* Text zum Lesen *
==================================================
Der Titel der siebten Etüde »Galamb borong« evoziert eine imaginäre gamelanartige Musik, beheimatet auf einer fremden Insel, die auf keiner Landkarte zu finden ist. Für denjenigen, der ungarisch versteht, wird der Titel auch eine ganz andere Bedeutung haben, doch ist sie für die Eigenart der Musik irrelevant – wesentlich ist nur der Wortklang des Titels.

Die Musik selbst ist in einem »schräg äquidistantialen« Tonsystem komponiert. Die gängige Klavierstimmung lässt die zwölftönige und die sechstönige Äquidistantialität zu, nicht aber die fünftönige (wie im javanischen Slendro), deren Intervalle in der temperierten Stimmung unauffindbar sind. Nun habe ich jedoch eine andere Art von »Slendro-Klangwelt« ersonnen, die weder chromatisch noch diatonisch, aber auch nicht ganztönig ist: Sie ist in der üblichen temperierten Klavierstimmung versteckt vorhanden, wurde aber vor »Galamb borong« nicht zu Gehör gebracht.
==================================================
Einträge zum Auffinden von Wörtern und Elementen
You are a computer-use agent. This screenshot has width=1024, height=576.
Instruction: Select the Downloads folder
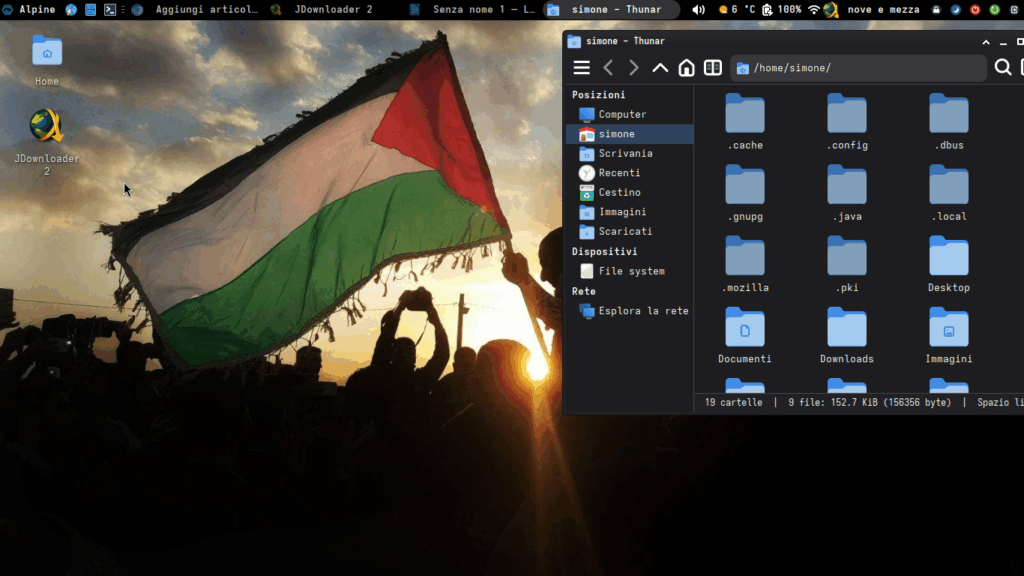(846, 329)
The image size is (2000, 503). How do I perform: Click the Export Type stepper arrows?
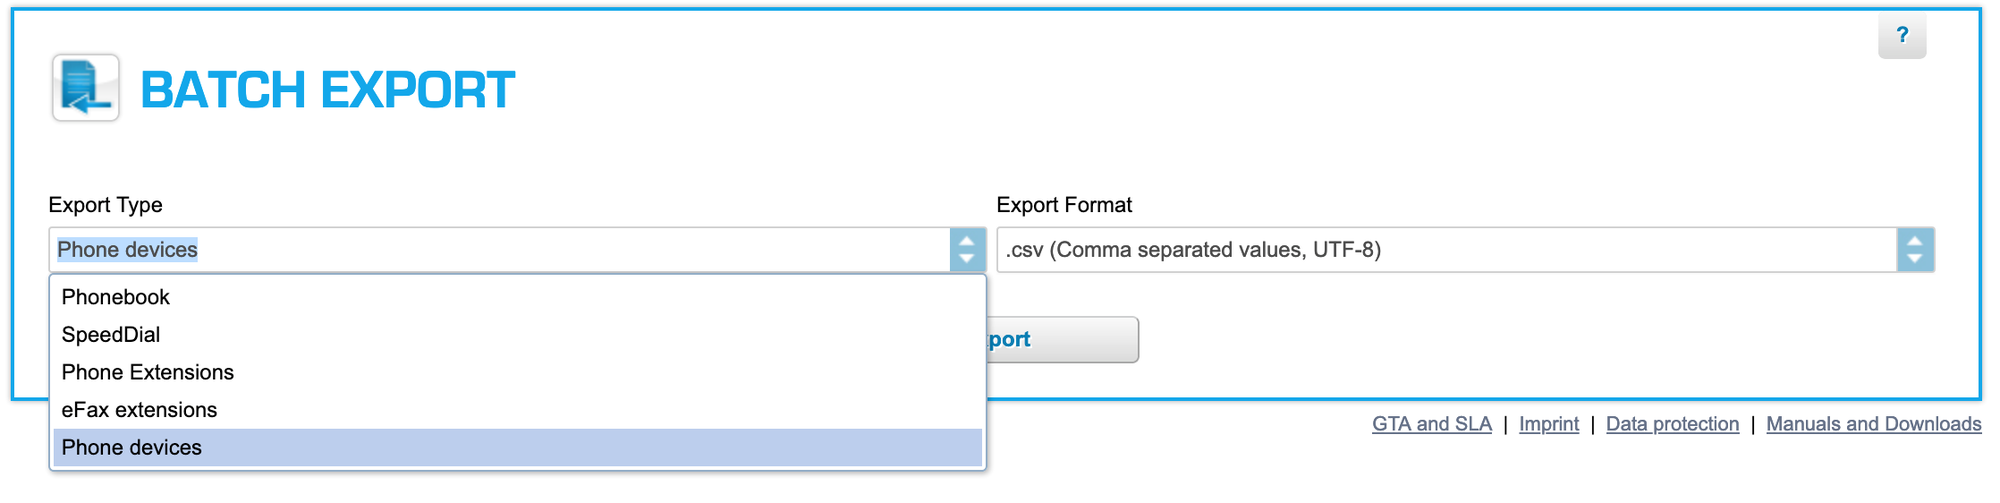point(966,250)
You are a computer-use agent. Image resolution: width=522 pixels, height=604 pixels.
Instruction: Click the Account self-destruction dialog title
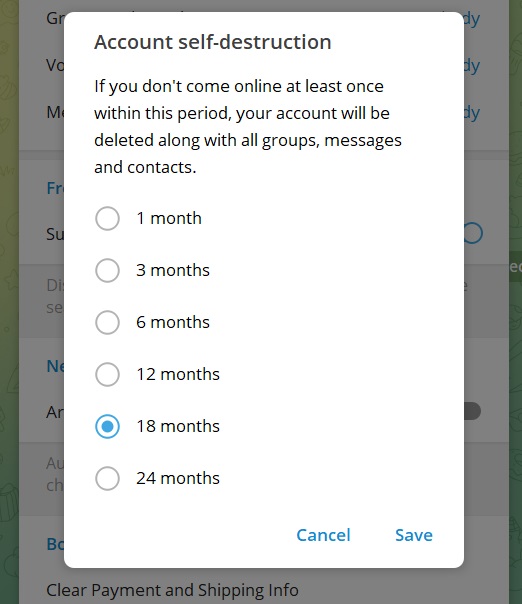213,42
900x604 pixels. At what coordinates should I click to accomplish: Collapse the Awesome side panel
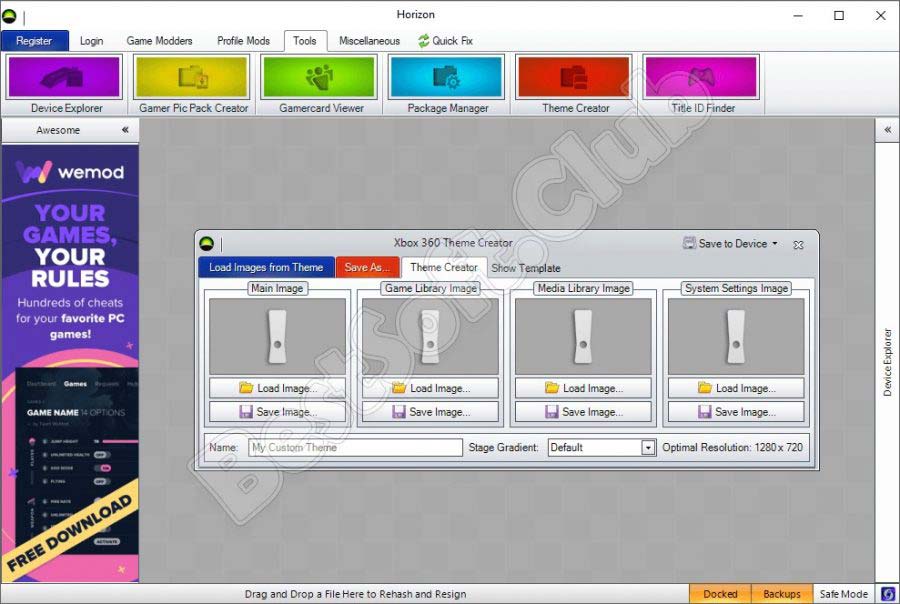tap(125, 130)
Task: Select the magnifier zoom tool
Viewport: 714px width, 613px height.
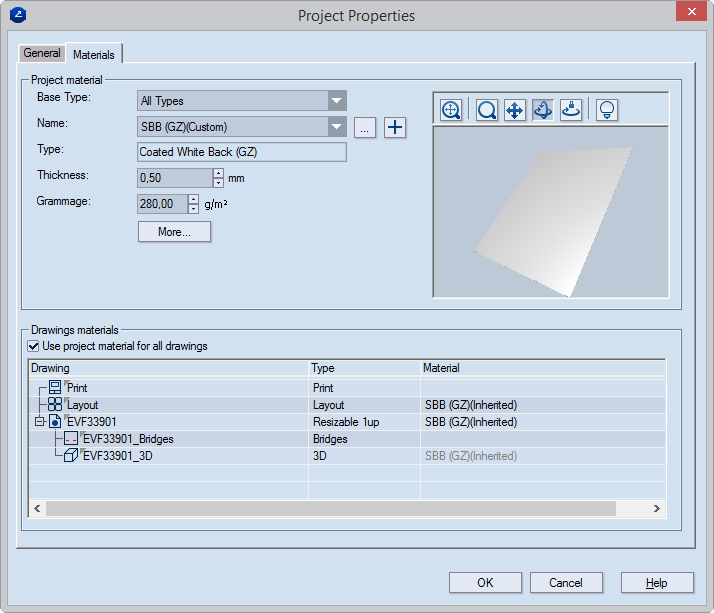Action: (487, 110)
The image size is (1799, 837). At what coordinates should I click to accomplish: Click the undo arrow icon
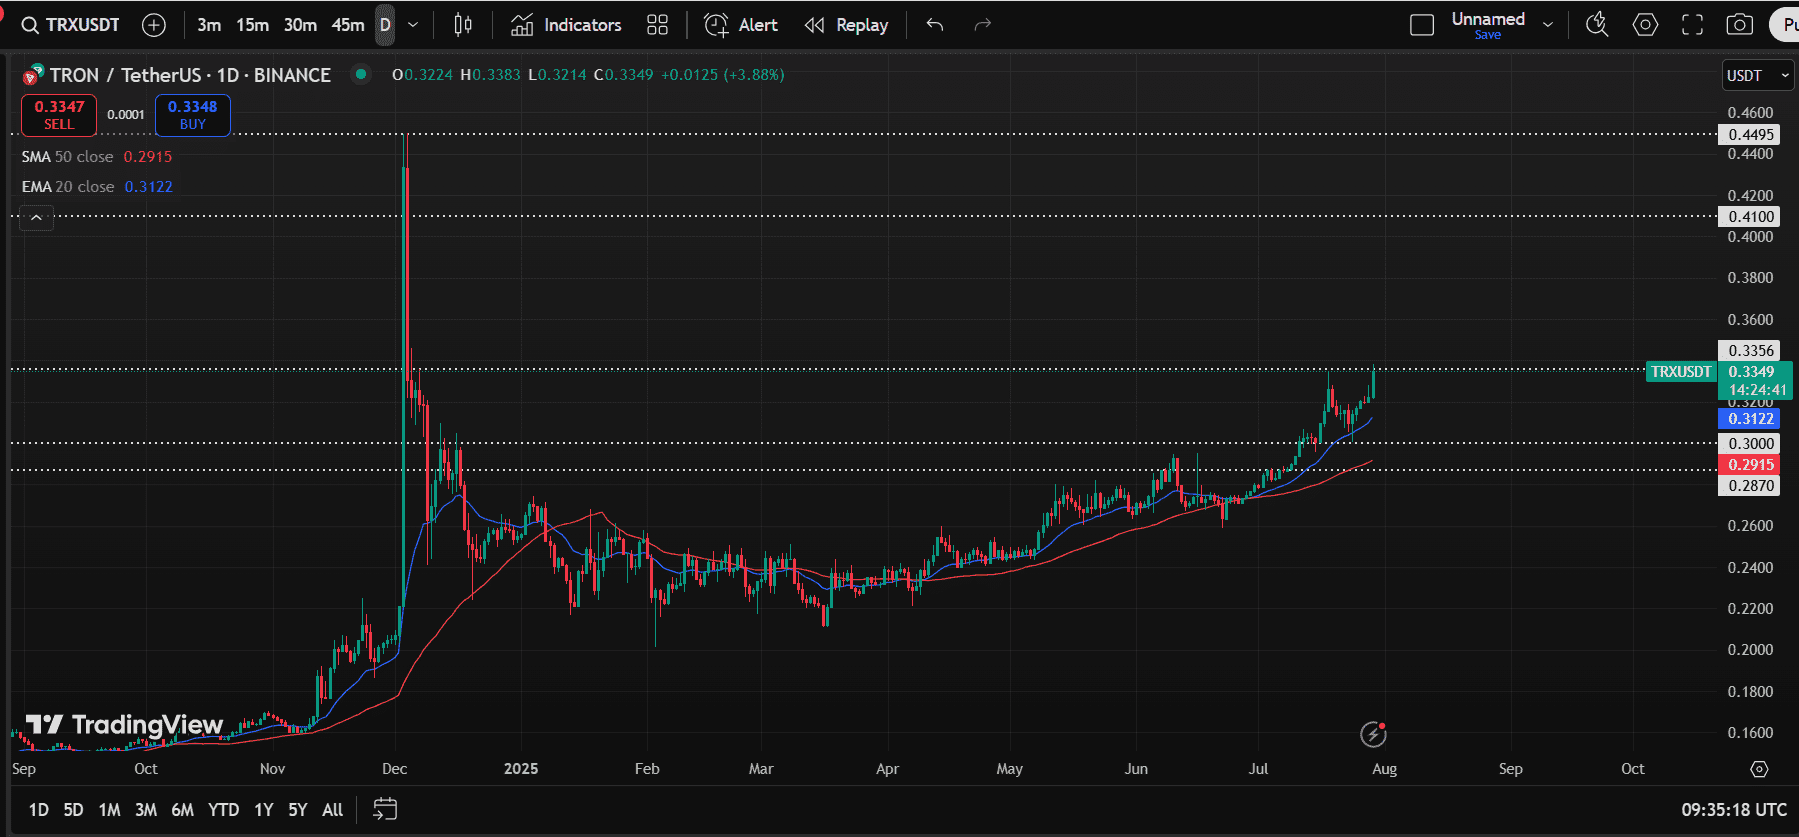[935, 25]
==================================================
* Zu erledigende Aufgaben *
• 1. Gib aus dem Text über die Etüde »Galamb borong« alles von „Die Musik selbst“ bis hinunter zu „zu Gehör gebracht.“ wortgetreu wieder.
• 2. Schreib den Text über die Etüde »Galamb borong« im Anschluss an seinen letzten Satz weiter.
Die Daten spielen dabei keine Rolle.

* Ergebnisse je Aufgabe *
• 1.
Die Musik selbst ist in einem »schräg äquidistantialen« Tonsystem komponiert. Die gängige Klavierstimmung lässt die zwölftönige und die sechstönige Äquidistantialität zu, nicht aber die fünftönige (wie im javanischen Slendro), deren Intervalle in der temperierten Stimmung unauffindbar sind. Nun habe ich jedoch eine andere Art von »Slendro-Klangwelt« ersonnen, die weder chromatisch noch diatonisch, aber auch nicht ganztönig ist: Sie ist in der üblichen temperierten Klavierstimmung versteckt vorhanden, wurde aber vor »Galamb borong« nicht zu Gehör gebracht.

• 2.
»Fém« (Nr. 8)

Anders als bei der siebten Etüde ist der Titel der achten Etüde, das ungarische Wort »Fém«, nicht nur klanglich, sondern auch von seiner Bedeutung her für das Stück relevant. Die Musik hat einen metallisch-harten Charakter, harmonisch dominiert von der Quinte, aber auch von anderen Obertönen. »Fém« ist das ungarische Wort für »Metall«, doch hat es eine emotional intensivere Aura als das deutsche (französische, englische) Wort, denn in »fém« klingt »fény«, das ungarische Wort für »Licht« an. »Fém« hat für den Ungarisch Sprechenden einen helleren, leuchtenderen Klang als »Metall«.

»Vertige« (Nr. 9)

Eine meiner kompositorischen Intentionen ist die Erzeugung eines illusionären musikalischen Raumes, in dem sich das, was ursprünglich Zeit und Bewegung war, als etwas Zeitloses und Unbewegliches darstellt.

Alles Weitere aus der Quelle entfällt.